WHAT YOU SHOULD DO: Lines before the one containing "Image resolution: width=958" are not wanted; restate the rest below word for word, through the last line, but drop any pictures.

(SUPPLIED MATERIAL Opens)

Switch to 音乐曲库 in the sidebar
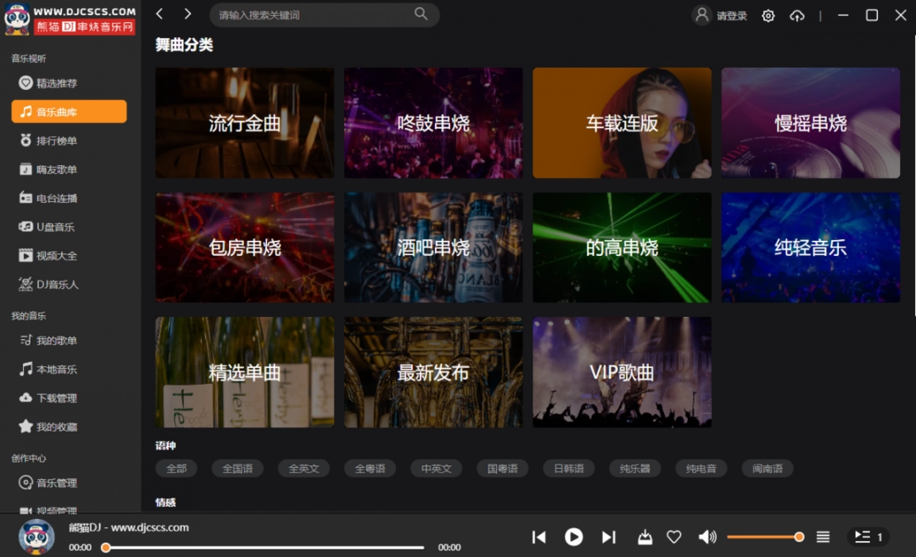The width and height of the screenshot is (916, 557). 68,111
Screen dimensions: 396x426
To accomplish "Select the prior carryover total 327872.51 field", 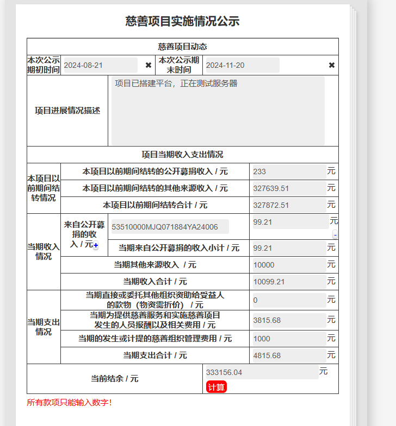I will coord(289,205).
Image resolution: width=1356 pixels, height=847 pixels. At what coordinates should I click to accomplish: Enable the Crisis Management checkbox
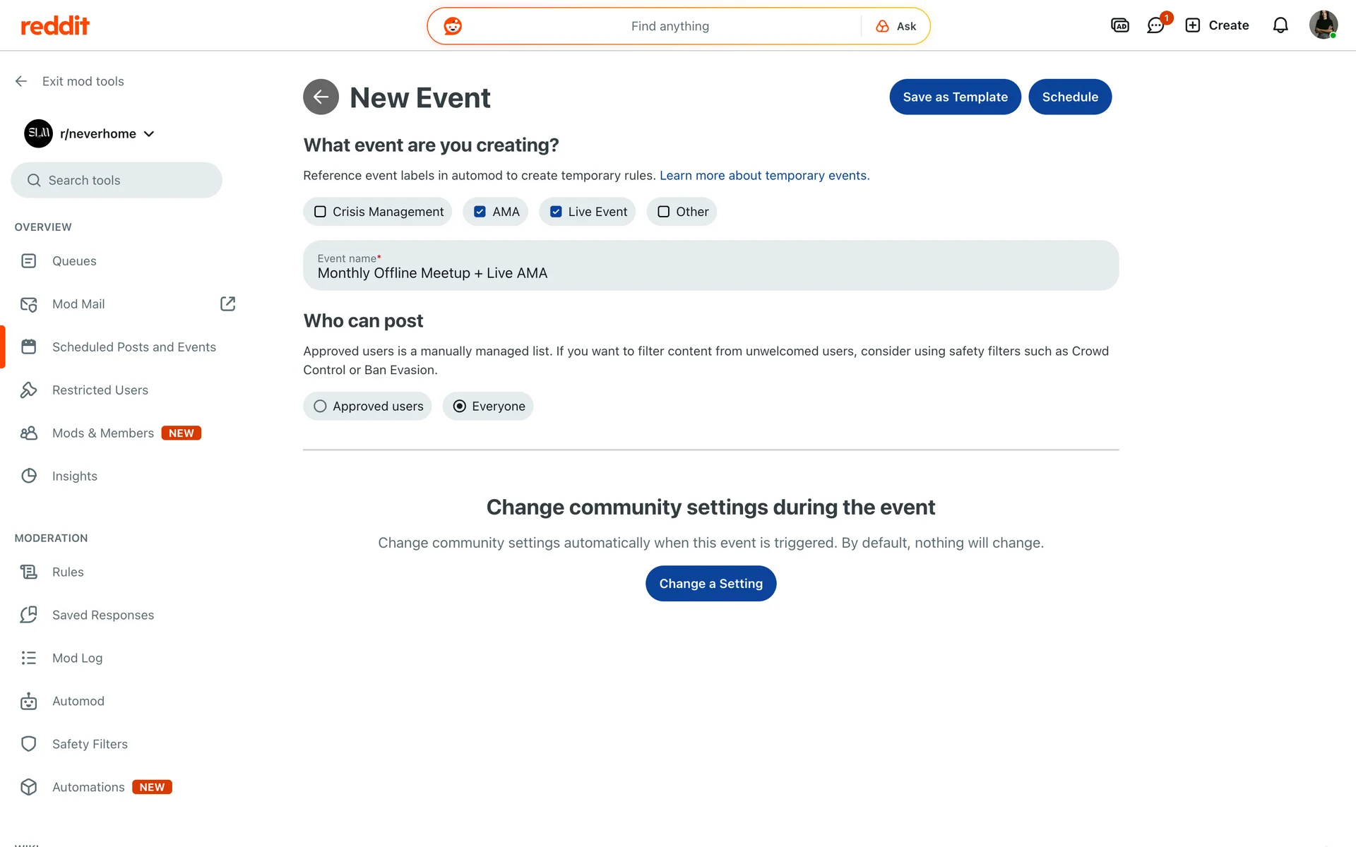pyautogui.click(x=320, y=212)
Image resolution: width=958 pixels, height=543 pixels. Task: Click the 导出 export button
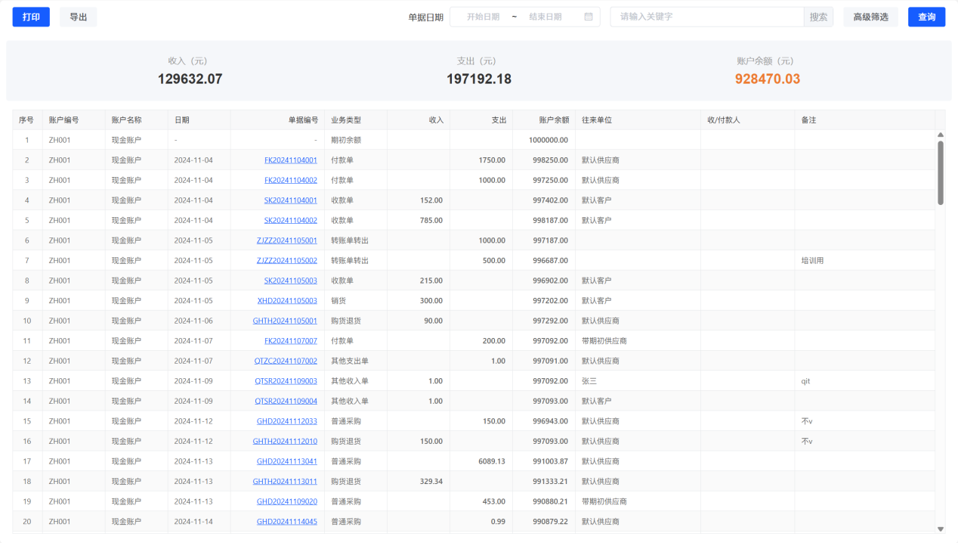78,17
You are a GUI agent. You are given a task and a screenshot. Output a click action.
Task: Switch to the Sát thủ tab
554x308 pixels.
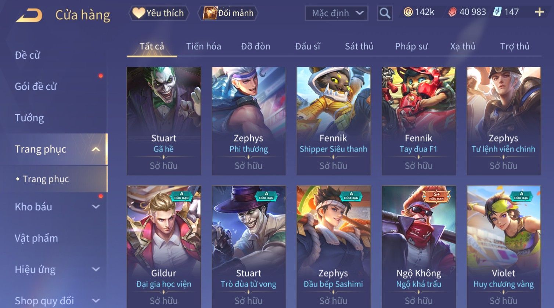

(SUPPLIED MATERIAL Closes)

OUTPUT:
Image resolution: width=958 pixels, height=543 pixels. Task: Click the 导出 export button
78,17
You are a GUI agent. You are given a task and a screenshot. Output a click action.
Task: Switch to the Sát thủ tab
554x308 pixels.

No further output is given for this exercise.